田老を過ぎると、新しく開業した区間となり、
海から離れて、トンネルで真っ直ぐに進みます。

グループ旅行の一団は、島越で下車していきました。
駅前に停まっていたマイクロバスに乗り込んで
旅館かホテルに向かったようです。

三陸海岸の南半分、おおよそ宮古の南側は
山地が沈み込んで出来たので、
入り江や半島が入り組んでいます。
一方。

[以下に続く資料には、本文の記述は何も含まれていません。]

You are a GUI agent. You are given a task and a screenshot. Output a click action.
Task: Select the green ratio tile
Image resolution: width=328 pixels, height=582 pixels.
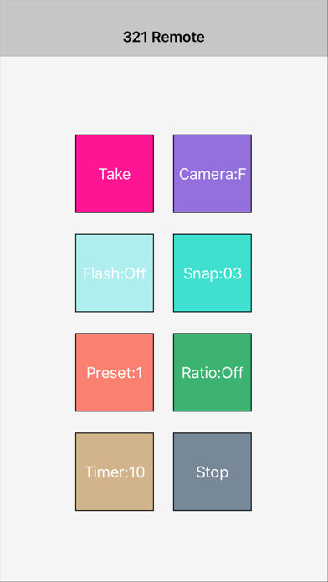click(212, 372)
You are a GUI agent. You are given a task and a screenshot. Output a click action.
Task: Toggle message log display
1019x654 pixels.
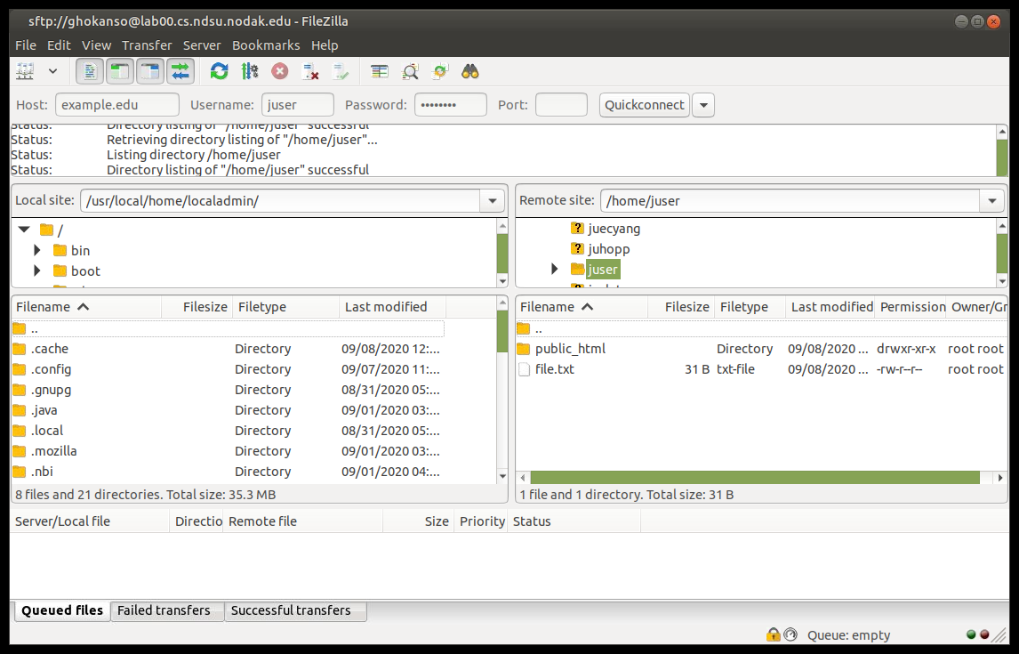89,71
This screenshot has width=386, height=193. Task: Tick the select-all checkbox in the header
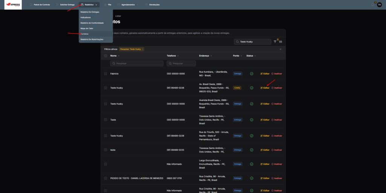(106, 56)
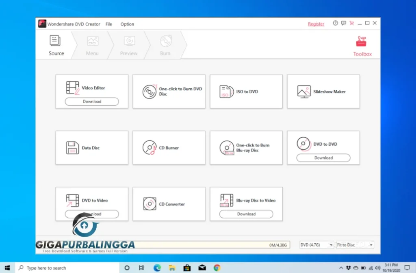Select the CD Burner tool
416x273 pixels.
[x=169, y=147]
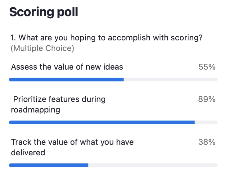Select "Assess the value of new ideas" option
Screen dimensions: 234x174
[67, 67]
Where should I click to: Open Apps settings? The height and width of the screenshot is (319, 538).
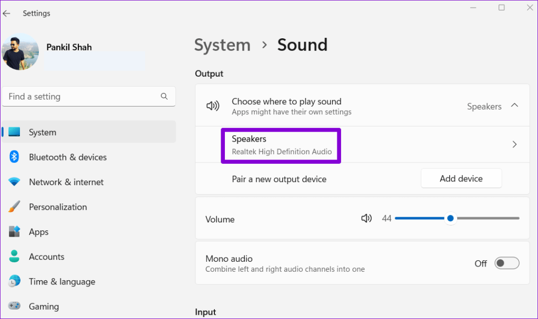(14, 231)
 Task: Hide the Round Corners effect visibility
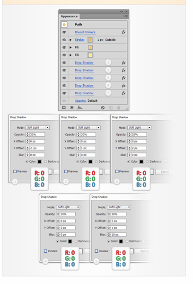(x=64, y=32)
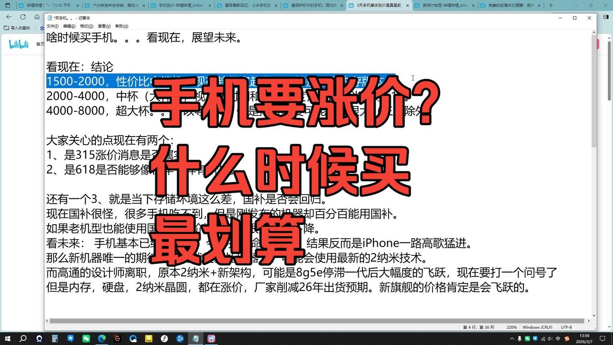This screenshot has height=345, width=613.
Task: Launch the camera-style pink app on the taskbar
Action: pyautogui.click(x=211, y=339)
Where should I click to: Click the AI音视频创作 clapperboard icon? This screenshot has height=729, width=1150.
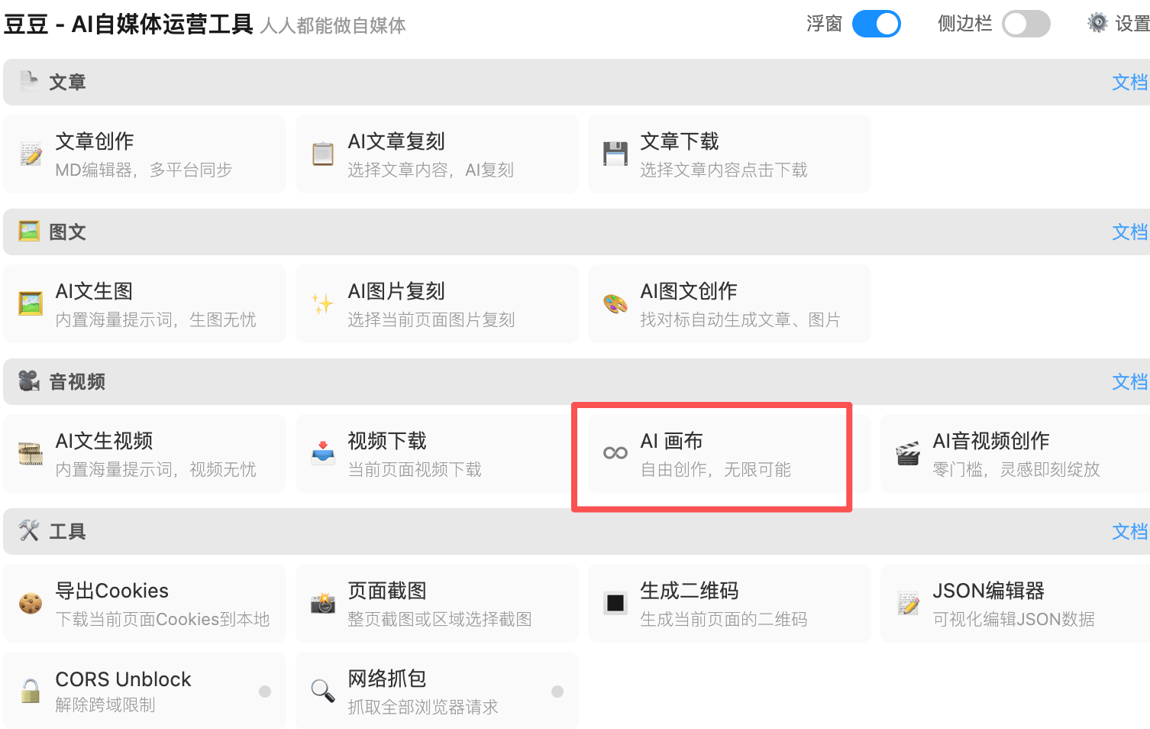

その北側は海岸線が隆起し、
断崖絶壁が続いています。

その中でも有名なのが、北山崎や鵜の巣断崖です。
北山崎には、20年程前に行った事があります。
その時は八戸から南下し、当時終点だった普代で
バスに乗り換えて、北山崎に向かいました。

普代駅を出たバスは急勾配を登り、20分程で着きました。
バス停の周りには、お土産物屋さんが数軒並んでいて、
百メートル程歩いて行くと、いきなり断崖絶壁でした。
眼下に、波に洗われアーチ型になった岩が見えました。

その時はもう夕方で、あまり人もおらず、
はるか足元の海岸線に打ち寄せる波の音が
寂しく響いているだけでした。

今は、田野畑駅と普代駅から接続バスがあります。
いずれのバスも一日6往復程度ですから、
時刻表をよく確かめて下さい。




普代や野田玉川のあたりで、久ぶりに海を眺め、
三陸鉄道の終着、久慈駅に到着です。
宮古から約1時間半程の旅でした。


久慈からJRに乗り継ぎ、八戸に向かったのですが、
こちらは古い路線なので、海に忠実に沿って走ります。
冬の寂しい海岸線です。
この海も夏は賑わうのでしょうか。




三陸鉄道は先にも書いたように、旧国鉄から最初に
第三セクターに転換した鉄道です。
経営が成り立つかどうか、危惧されたようですが、
気仙沼から八戸まで、線路が繋がり便利になった事や
廃止になる線路を救ったという意識の高まりからか、
開業当初は、予想を上回る乗客で、
数年間は黒字経営だったのですが、
ここ数年は利用者が低下しているようで、
赤字経営になっているようです。
1997年度のDataですが、輸送人員は、
最盛期(1990年) に比べ、25%減だそうです。

三陸海岸という観光地を控えていることだし、
仙台から気仙沼を通り、三陸海岸を北上する
直通列車を八戸まで走らせれば、
便利で乗りやすくなるのにという気がします。